全体として、為替市場は中央銀行の政策の違い、インフレデータ、地政学的リスクの影響を受けながら、様子見の姿勢が継続しています。
市場見通しと来週の注目点
先週の経済データは市場の不安感をやや和らげました。米国では、FRBが重視するインフレ指標が再び鈍化し、コアインフレは2.8%に。これは追加利上げの必要性が低いことを示唆します。同時に、消費支出の伸びはやや鈍化しましたが、所得は引き続き増加しており、米国民が慎重になっている兆しが見られます。新規失業保険申請件数は低水準を維持し、消費者信頼感もわずかに上昇、経済の健全性を裏付けました。欧州では、ドイツとスペインのインフレが予想以上に鈍化し、6月初旬のECB利下げへの期待が一段と高まりました。一方、日本では東京のインフレが予想を上回りましたが、日銀は依然として政策引き締めを急がない姿勢を示しました。

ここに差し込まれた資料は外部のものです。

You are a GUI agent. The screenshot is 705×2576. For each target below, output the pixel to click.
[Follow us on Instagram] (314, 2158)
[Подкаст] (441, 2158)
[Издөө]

今後の市場の動きを左右する重要イベントとして、金曜日の米雇用統計が注目されます。強い結果が出れば利下げは遅れる可能性があり、弱ければ早まる可能性があります。週前半には、米企業活動を示すISM製造業・サービス業指標にも注目が集まります。欧州では6月6日のECB理事会が控えており、利下げが濃厚と見られています。カナダ中銀も今週会合を開き、経済指標の反応によっては市場を驚かせるかもしれません。最後に、週末のOPEC+会合の結果を受けて、週初の原油市場は変動が予想されます。インフレ鈍化と安定的な成長は好材料ですが、地政学的緊張や夏場の相場の特性から、今後も変動性には注意が必要です。とはいえ、現在の市場のムードは引き続き慎重ながらも楽観的な姿勢が保たれています。